• _WHAT IS EXPECTED_
Update the entries from the line containing "The width and" through the end of the entries, replacing "screenshot" with "image" and keeping everything else unchanged. Omit the pictures from your answer.

[Element and text position data]

++++++

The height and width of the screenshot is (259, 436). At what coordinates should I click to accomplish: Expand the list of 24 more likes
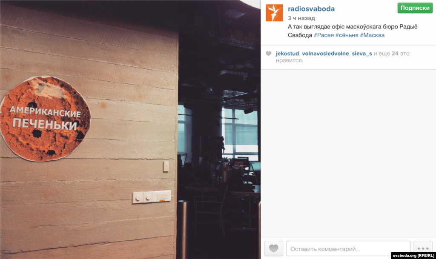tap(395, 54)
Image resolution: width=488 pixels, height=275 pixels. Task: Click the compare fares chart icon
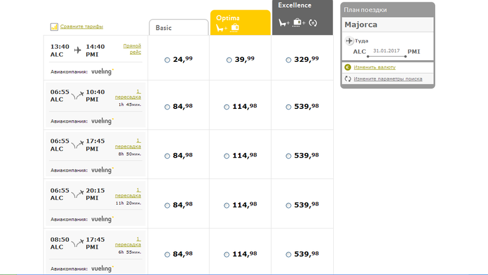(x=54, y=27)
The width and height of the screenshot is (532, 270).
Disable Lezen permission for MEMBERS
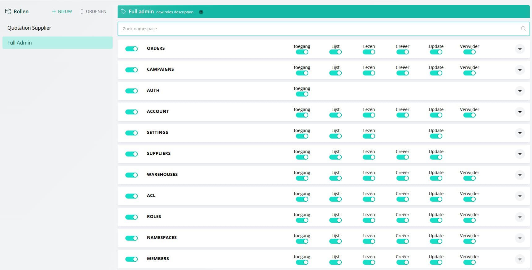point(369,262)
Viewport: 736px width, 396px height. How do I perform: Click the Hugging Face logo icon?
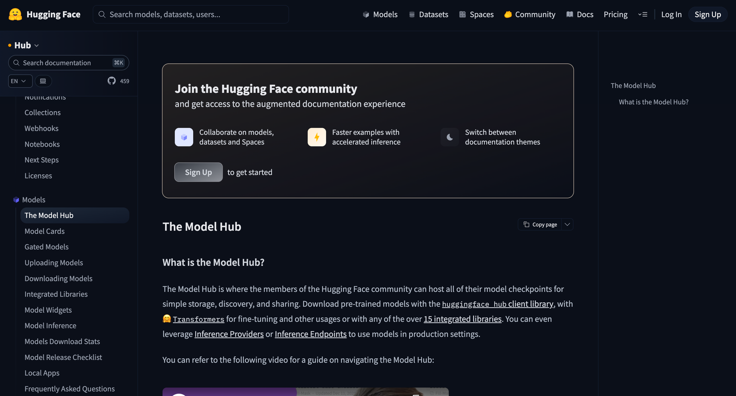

++++++

• _EXERCISE RESULT_
The width and height of the image is (532, 270).
Disable Lezen permission for MEMBERS
point(369,262)
Viewport: 736px width, 396px height. How do I perform: Click the Hugging Face logo icon?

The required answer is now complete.